::: Data excerpts :::

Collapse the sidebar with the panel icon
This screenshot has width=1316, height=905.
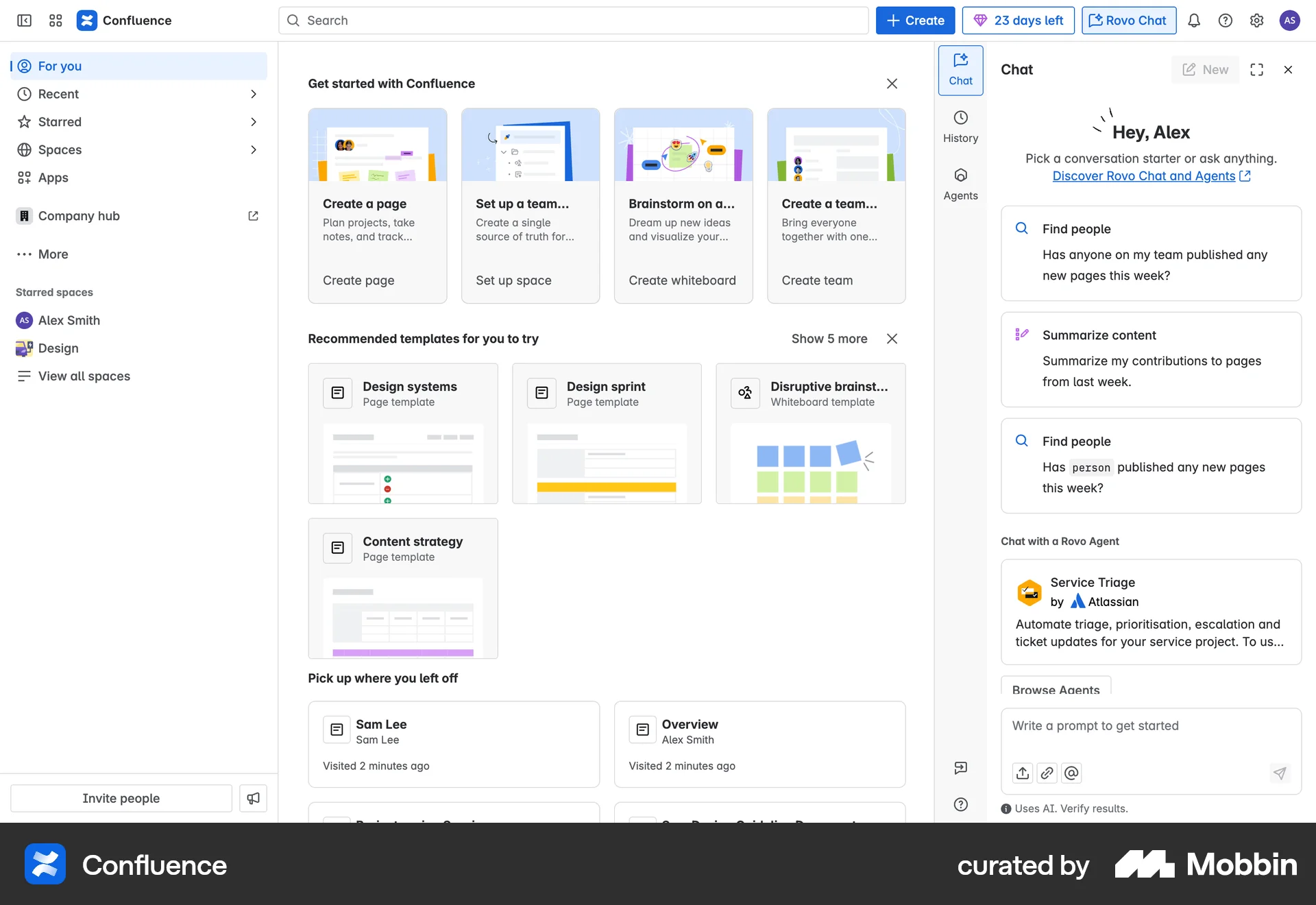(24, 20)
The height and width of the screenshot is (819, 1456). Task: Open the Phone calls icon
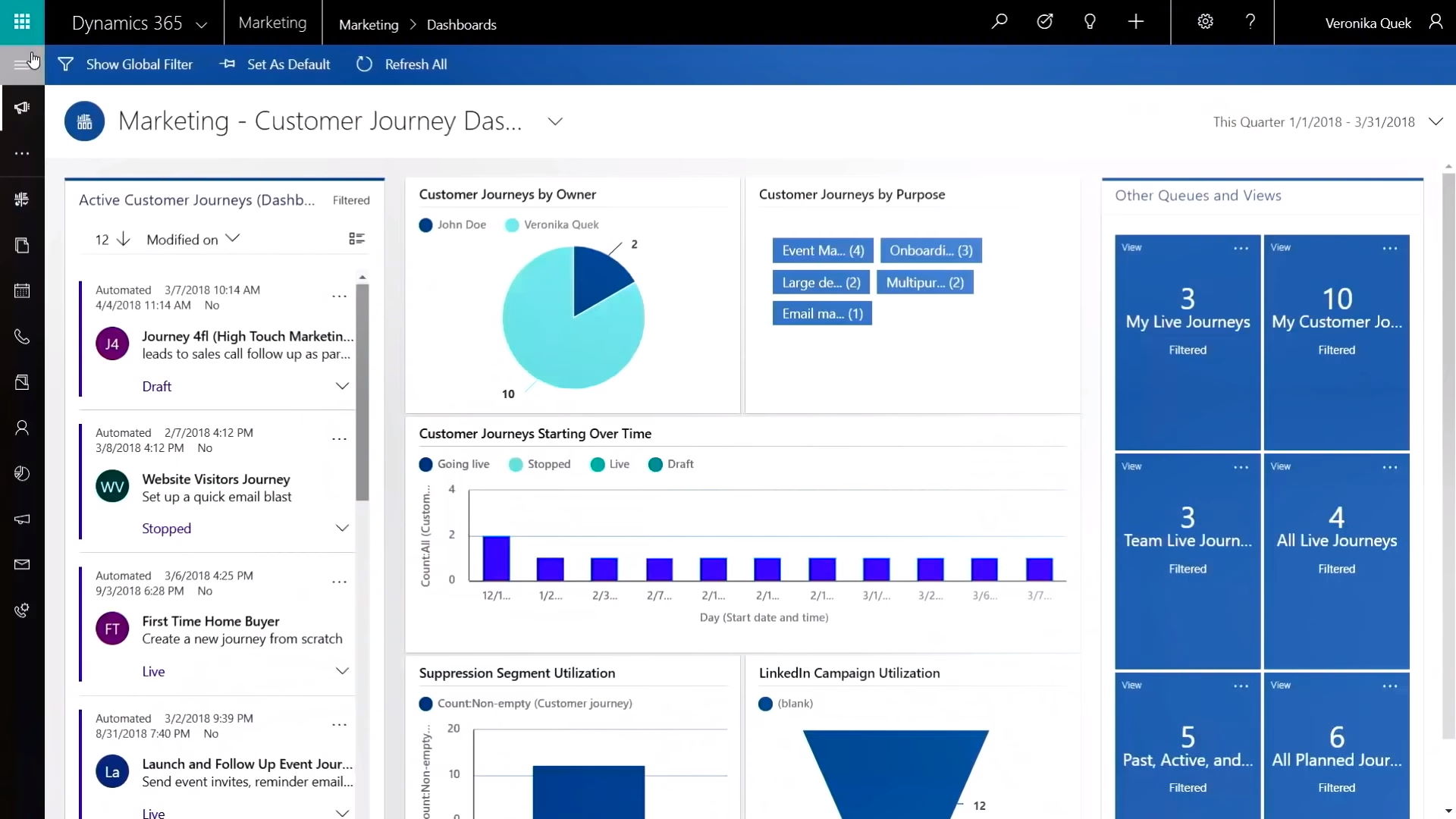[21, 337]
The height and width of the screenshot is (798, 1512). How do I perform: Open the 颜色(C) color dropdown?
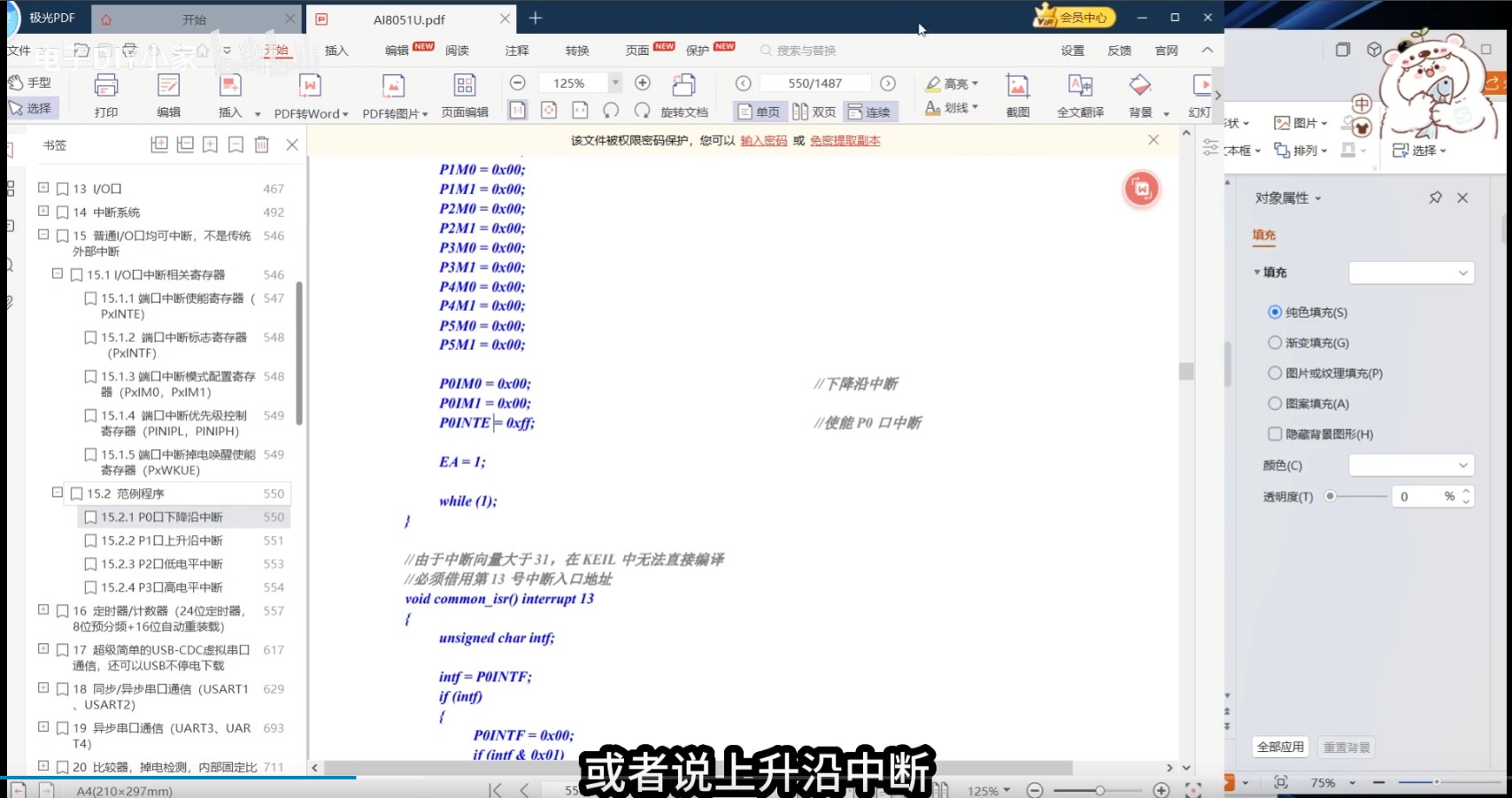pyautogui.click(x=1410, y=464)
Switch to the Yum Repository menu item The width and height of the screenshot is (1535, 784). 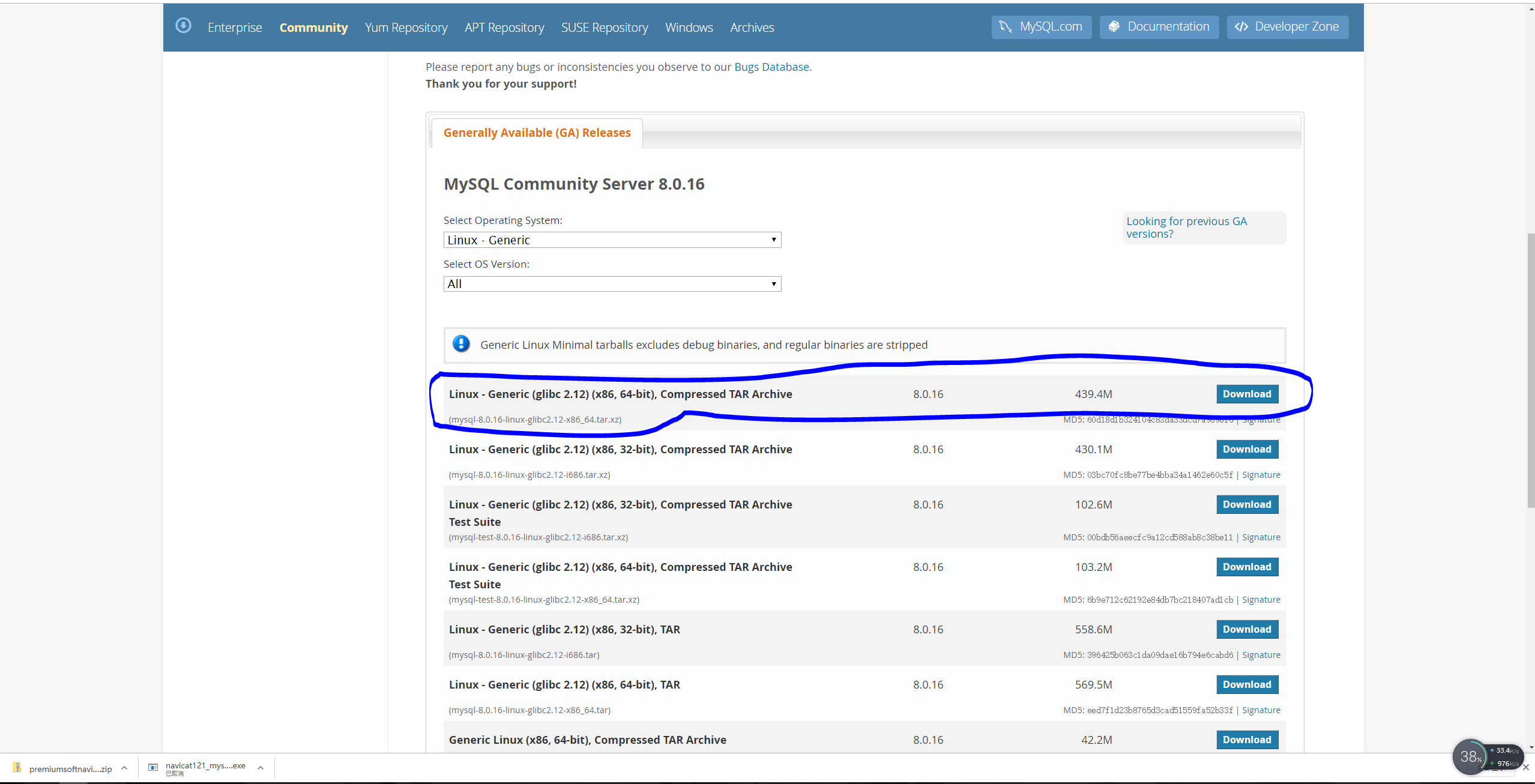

:::

Problem:
Make an exact copy of the lines above, starting at the line that contains "This screenshot has width=1316, height=905." and running through the final line of the entries. Omit the pictures.

Output of the task:
This screenshot has width=1316, height=905.
(24, 20)
The height and width of the screenshot is (819, 1456). Task: Open the Phone calls icon
[21, 337]
The height and width of the screenshot is (798, 1512). How do I perform: Open the 颜色(C) color dropdown?
pyautogui.click(x=1410, y=464)
Switch to the Yum Repository menu item The width and height of the screenshot is (1535, 784). 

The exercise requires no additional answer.